[Dataset entries]
■ ■ ■
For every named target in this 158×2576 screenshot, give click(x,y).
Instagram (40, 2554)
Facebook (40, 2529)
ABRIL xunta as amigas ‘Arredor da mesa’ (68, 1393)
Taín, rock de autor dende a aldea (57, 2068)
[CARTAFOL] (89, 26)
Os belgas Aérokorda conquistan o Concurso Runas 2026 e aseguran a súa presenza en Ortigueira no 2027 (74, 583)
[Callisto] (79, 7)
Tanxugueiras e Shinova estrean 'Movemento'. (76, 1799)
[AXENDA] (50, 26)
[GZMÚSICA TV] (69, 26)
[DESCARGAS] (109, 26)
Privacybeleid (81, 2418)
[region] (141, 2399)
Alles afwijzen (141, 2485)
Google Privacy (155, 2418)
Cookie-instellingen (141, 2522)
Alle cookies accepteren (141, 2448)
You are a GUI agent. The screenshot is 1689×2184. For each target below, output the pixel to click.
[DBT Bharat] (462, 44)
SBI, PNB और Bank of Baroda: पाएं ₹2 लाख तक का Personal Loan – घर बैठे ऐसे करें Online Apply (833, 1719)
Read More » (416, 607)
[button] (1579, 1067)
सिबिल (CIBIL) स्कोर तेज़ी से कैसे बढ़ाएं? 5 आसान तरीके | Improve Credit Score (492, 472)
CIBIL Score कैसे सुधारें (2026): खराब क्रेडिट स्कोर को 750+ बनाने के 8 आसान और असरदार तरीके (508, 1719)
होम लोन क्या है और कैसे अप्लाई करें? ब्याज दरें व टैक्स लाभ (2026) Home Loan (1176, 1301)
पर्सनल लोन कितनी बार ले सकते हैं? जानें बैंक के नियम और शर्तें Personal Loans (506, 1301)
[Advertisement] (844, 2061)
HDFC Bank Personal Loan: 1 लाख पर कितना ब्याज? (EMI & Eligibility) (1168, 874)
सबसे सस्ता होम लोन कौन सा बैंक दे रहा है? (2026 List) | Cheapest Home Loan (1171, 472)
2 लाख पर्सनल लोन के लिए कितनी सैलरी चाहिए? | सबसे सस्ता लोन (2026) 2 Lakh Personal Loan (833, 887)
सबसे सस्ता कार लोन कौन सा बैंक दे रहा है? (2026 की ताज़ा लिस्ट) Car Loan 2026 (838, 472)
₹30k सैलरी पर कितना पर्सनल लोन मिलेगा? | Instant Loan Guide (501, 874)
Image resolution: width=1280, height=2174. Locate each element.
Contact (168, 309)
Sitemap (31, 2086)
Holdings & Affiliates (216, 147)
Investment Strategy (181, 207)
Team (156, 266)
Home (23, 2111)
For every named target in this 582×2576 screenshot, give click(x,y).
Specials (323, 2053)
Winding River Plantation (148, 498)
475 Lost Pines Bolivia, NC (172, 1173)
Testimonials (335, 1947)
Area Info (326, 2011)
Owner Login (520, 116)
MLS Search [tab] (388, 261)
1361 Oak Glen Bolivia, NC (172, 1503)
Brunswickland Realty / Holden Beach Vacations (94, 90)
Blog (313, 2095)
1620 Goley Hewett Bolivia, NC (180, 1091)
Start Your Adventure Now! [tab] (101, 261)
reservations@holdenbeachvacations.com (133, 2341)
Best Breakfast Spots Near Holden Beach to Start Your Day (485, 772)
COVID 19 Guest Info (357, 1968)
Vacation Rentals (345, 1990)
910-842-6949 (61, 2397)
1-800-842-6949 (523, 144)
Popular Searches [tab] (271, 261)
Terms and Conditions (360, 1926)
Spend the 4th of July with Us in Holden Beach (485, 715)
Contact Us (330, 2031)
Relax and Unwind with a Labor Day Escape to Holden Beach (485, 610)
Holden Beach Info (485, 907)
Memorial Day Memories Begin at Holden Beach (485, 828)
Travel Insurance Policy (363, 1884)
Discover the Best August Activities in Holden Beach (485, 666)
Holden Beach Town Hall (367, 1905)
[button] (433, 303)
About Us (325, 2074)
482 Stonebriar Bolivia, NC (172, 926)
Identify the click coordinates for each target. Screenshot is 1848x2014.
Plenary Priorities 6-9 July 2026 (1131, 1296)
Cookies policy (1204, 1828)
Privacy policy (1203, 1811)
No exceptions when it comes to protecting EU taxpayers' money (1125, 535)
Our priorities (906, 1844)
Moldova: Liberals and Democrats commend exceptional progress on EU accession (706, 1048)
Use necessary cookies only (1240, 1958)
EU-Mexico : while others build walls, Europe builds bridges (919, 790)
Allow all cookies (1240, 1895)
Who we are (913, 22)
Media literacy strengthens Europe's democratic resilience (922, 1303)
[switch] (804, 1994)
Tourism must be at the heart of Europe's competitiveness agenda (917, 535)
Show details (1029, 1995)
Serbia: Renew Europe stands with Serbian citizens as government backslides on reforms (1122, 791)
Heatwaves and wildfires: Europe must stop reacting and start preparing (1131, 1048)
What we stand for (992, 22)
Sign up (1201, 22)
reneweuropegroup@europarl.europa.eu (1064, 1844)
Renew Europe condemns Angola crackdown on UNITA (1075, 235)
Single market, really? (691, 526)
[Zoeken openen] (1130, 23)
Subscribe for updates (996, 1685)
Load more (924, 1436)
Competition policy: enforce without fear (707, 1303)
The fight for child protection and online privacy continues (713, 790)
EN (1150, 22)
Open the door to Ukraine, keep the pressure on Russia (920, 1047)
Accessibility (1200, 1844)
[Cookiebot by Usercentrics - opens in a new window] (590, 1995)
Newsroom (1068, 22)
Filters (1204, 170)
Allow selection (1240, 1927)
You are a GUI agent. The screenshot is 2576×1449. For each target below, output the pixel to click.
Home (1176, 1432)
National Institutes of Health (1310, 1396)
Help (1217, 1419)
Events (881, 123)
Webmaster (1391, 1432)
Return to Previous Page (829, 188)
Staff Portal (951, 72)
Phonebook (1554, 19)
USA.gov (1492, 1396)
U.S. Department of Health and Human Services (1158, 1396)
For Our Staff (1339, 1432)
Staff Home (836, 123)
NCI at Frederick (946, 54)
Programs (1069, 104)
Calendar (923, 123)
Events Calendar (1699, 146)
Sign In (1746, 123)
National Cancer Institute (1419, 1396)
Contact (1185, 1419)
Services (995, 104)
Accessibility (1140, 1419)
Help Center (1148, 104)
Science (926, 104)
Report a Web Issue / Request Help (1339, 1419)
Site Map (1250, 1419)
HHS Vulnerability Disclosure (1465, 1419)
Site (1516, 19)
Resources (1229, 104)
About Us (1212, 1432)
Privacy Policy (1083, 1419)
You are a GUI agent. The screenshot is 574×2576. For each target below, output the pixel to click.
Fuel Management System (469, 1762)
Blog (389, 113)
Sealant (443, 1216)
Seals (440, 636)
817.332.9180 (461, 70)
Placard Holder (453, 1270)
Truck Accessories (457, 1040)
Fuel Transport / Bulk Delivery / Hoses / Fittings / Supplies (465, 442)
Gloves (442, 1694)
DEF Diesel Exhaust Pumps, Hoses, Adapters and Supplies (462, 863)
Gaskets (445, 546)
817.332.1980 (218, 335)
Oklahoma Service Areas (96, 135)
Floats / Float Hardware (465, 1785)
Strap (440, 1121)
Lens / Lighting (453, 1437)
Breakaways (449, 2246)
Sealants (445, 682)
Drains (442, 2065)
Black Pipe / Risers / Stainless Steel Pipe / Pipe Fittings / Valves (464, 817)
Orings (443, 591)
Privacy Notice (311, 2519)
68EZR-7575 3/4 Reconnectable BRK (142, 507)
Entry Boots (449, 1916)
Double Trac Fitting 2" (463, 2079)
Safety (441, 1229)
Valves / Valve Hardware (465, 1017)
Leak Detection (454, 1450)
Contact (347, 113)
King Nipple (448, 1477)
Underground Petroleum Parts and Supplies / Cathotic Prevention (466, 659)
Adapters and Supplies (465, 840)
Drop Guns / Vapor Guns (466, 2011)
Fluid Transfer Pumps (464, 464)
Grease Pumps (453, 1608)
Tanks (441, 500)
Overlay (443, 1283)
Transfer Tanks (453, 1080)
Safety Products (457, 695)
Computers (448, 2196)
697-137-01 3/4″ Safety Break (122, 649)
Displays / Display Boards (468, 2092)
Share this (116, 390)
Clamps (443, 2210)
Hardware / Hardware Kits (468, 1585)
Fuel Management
■ ■ ■
▸ **Exercise goal**: There is a line above that contains "Gaskets (445, 546)". Copy it and all later lines through the last, exactly, and leave out the rest.

▸ **Response area**:
Gaskets (445, 546)
817.332.1980 (218, 335)
Oklahoma Service Areas (96, 135)
Floats / Float Hardware (465, 1785)
Strap (440, 1121)
Lens / Lighting (453, 1437)
Breakaways (449, 2246)
Sealants (445, 682)
Drains (442, 2065)
Black Pipe / Risers / Stainless Steel Pipe / Pipe Fittings / Valves (464, 817)
Orings (443, 591)
Privacy Notice (311, 2519)
68EZR-7575 3/4 Reconnectable BRK (142, 507)
Entry Boots (449, 1916)
Double Trac Fitting 2" (463, 2079)
Safety (441, 1229)
Valves / Valve Hardware (465, 1017)
Leak Detection (454, 1450)
Contact (347, 113)
King Nipple (448, 1477)
Underground Petroleum Parts and Supplies / Cathotic Prevention (466, 659)
Adapters and Supplies (465, 840)
Drop Guns / Vapor Guns (466, 2011)
Fluid Transfer Pumps (464, 464)
Grease Pumps (453, 1608)
Tanks (441, 500)
Overlay (443, 1283)
Transfer Tanks (453, 1080)
Safety Products (457, 695)
Computers (448, 2196)
697-137-01 3/4″ Safety Break (122, 649)
Displays / Display Boards (468, 2092)
Share this (116, 390)
Clamps (443, 2210)
Hardware / Hardware Kits (468, 1585)
Fuel Management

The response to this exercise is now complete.